But the same problems (you have with HighLowSequence)
could occur with any other persistent capable object.
Say server1 and server2 cache object A, now server1
update A-->A'. Then server2 do a select for A and found
A not A'. Server2 never will get the update version of A.

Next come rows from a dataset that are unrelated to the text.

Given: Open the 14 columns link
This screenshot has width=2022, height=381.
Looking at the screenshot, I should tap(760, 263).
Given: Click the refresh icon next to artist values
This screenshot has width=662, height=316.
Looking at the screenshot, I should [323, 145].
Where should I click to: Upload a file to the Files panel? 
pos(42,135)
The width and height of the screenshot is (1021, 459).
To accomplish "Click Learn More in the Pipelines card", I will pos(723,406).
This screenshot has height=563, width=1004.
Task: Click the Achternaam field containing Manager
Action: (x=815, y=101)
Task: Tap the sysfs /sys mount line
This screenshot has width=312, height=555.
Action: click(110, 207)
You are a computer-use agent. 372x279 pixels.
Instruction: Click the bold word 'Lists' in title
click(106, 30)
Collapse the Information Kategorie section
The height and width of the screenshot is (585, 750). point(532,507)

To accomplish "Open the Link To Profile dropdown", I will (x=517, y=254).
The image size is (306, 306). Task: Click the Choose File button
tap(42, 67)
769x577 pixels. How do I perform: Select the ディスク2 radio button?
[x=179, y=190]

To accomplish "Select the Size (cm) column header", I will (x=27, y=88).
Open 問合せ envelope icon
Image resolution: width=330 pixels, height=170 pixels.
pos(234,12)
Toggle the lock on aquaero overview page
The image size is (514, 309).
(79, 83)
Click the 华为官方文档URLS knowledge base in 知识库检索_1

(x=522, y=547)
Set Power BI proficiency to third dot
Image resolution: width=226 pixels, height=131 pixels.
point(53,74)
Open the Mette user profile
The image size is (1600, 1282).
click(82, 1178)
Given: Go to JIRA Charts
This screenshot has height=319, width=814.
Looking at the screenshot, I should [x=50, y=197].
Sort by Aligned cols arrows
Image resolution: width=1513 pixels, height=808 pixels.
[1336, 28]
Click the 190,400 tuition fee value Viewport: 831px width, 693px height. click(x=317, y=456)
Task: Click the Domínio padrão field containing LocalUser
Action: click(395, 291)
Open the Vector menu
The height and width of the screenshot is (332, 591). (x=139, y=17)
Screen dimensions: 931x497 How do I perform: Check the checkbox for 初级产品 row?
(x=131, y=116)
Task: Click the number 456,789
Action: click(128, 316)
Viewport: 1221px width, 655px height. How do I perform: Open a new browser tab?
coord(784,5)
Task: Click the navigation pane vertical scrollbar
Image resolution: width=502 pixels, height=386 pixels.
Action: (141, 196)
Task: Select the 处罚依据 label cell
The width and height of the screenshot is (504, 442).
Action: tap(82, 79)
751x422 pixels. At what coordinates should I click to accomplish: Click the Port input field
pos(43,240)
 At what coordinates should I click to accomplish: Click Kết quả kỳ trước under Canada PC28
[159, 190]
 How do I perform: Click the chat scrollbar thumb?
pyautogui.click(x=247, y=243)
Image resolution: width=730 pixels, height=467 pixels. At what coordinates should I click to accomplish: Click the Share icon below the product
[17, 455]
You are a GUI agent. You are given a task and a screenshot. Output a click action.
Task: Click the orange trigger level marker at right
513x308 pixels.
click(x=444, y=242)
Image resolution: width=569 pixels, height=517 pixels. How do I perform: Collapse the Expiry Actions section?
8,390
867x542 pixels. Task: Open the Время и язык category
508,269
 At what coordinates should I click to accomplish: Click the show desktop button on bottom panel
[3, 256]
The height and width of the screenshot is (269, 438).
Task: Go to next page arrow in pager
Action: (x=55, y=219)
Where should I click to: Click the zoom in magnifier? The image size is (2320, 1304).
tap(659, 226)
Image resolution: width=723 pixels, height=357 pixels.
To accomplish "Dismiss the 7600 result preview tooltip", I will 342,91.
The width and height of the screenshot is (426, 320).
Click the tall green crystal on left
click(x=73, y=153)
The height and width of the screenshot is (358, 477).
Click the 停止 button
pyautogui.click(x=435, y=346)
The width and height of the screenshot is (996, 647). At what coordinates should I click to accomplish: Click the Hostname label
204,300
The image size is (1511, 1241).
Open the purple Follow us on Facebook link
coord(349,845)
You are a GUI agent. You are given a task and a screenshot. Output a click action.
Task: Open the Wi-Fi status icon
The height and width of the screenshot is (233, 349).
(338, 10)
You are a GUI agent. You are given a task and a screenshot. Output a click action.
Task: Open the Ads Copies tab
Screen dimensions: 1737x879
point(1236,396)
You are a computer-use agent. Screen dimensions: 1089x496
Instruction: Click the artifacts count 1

Thus you need a distributed cache (JCS or a JMS based
in J2EE compilant environments), or a cache only exists
e.g. for a transaction, or as long as you do close the PersistenceBroker
instance, or a cache implementation remove objects after a specific time
period.
regards,
Armin
----- Original Message -----
From: "Ryan Vanderwerf" <[EMAIL PROTECTED]>
To: "OJB Users List" <[EMAIL PROTECTED]>; "Armin Waibel"
<[EMAIL PROTECTED]>
Sent: Thursday, February 20, 2003 6:25 PM
Subject: RE: is this an old .97 bug? (sequencing) - happens in 0.9.9 too
I've put the following fix in that isn't quite as much of a performance
drain in SequenceGenerator.java, around line 47:
broker.beginTransaction();
// temp fix for sequence caching problem
newSequence = (HighLowSequence) broker.getObjectByQuery(q);
broker.removeFromCache(newSequence);
I threw quite a bit of load and it and it still seems to stop OJB from
corrupting it's own inserts and updates.